*Task brief*.
In the records below, find the line containing "Where should I click to: View" and the line containing "Select the Polygon". Give again exactly those lines and every line between them, omitting the pictures.

*Material supplied*.
*** Begin section ***
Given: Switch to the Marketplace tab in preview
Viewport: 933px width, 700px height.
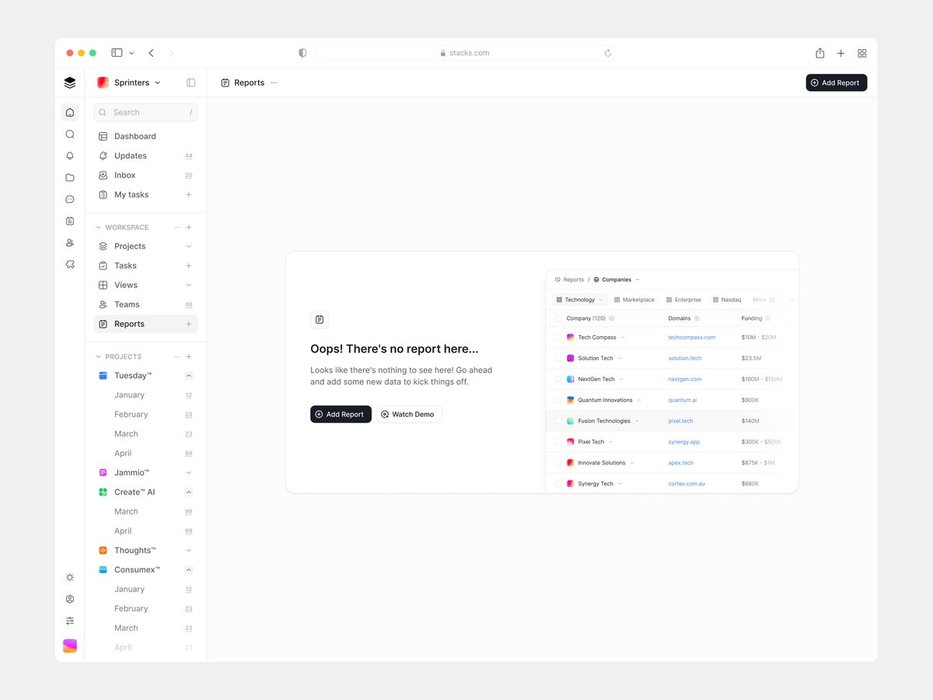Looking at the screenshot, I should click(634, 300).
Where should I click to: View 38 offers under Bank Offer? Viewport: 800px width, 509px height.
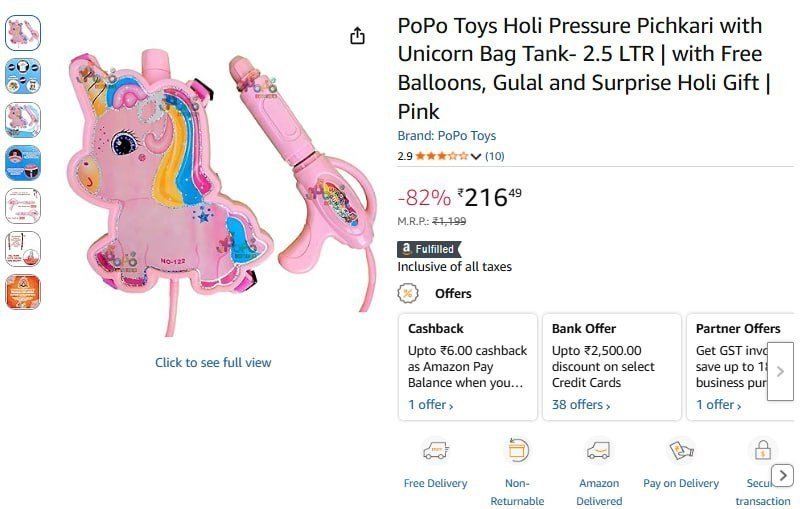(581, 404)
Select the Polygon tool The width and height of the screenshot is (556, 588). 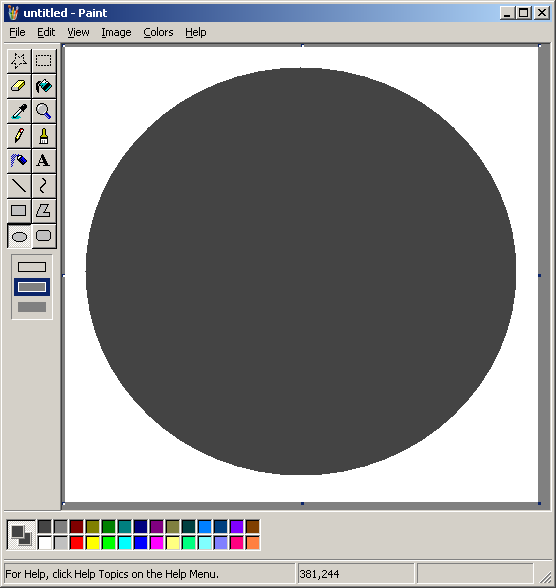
*** End section ***
*** Begin section ***
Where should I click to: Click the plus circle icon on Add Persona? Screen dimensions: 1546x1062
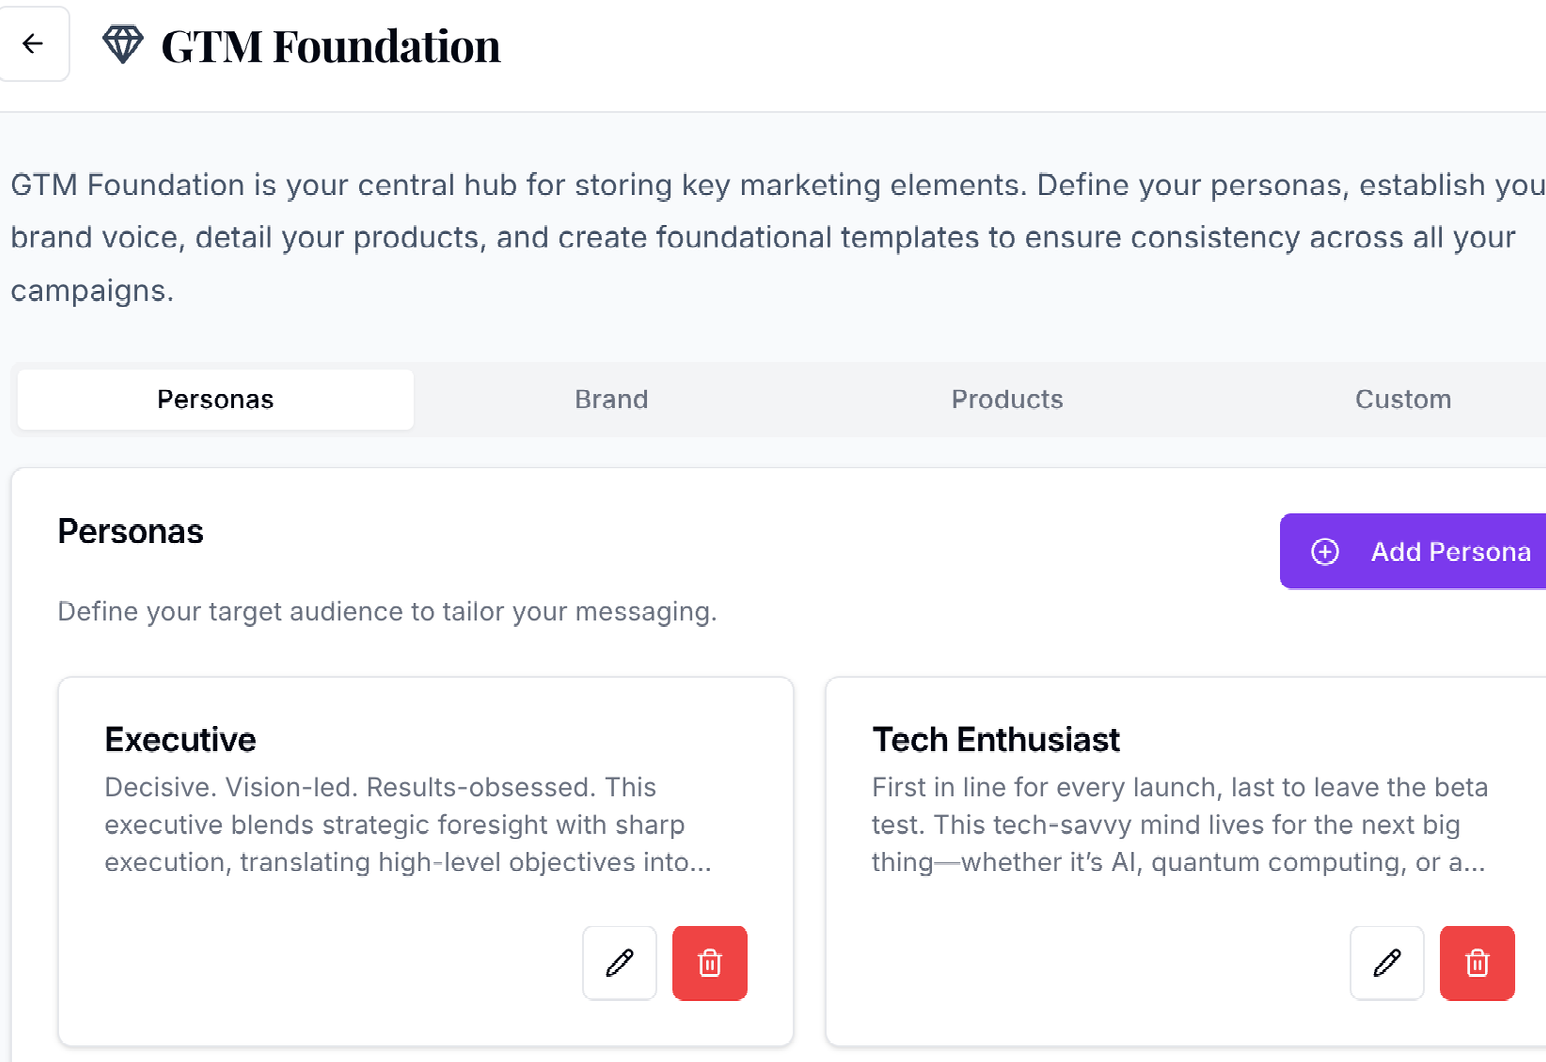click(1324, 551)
*** End section ***
*** Begin section ***
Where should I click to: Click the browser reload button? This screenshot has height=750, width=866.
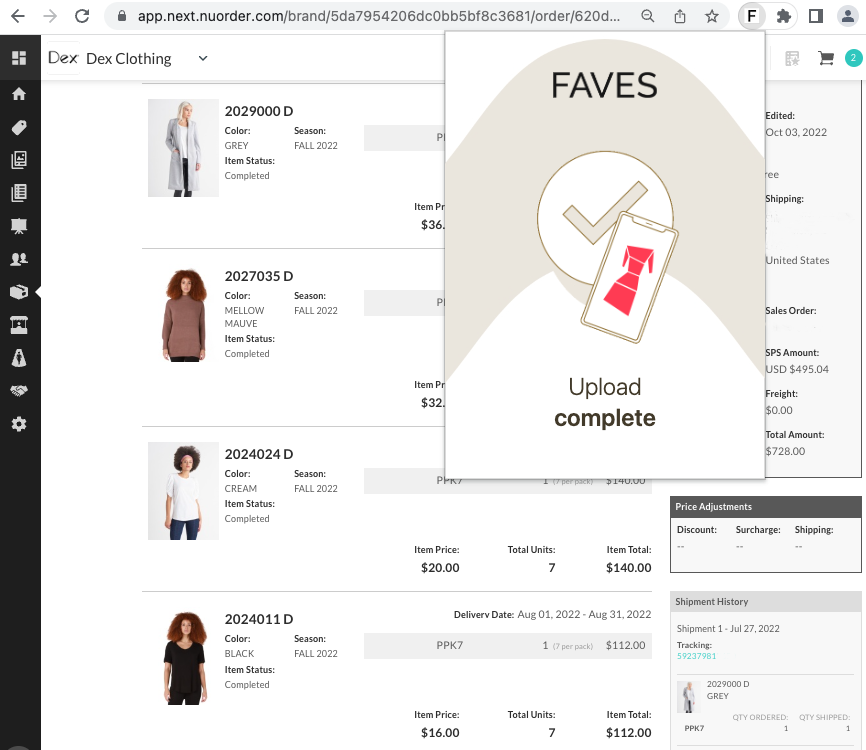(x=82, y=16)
*** End section ***
*Expected answer*.
Where should I click to: View 38 offers under Bank Offer? Viewport: 800px width, 509px height.
(581, 404)
Select the Polygon tool The width and height of the screenshot is (556, 588). 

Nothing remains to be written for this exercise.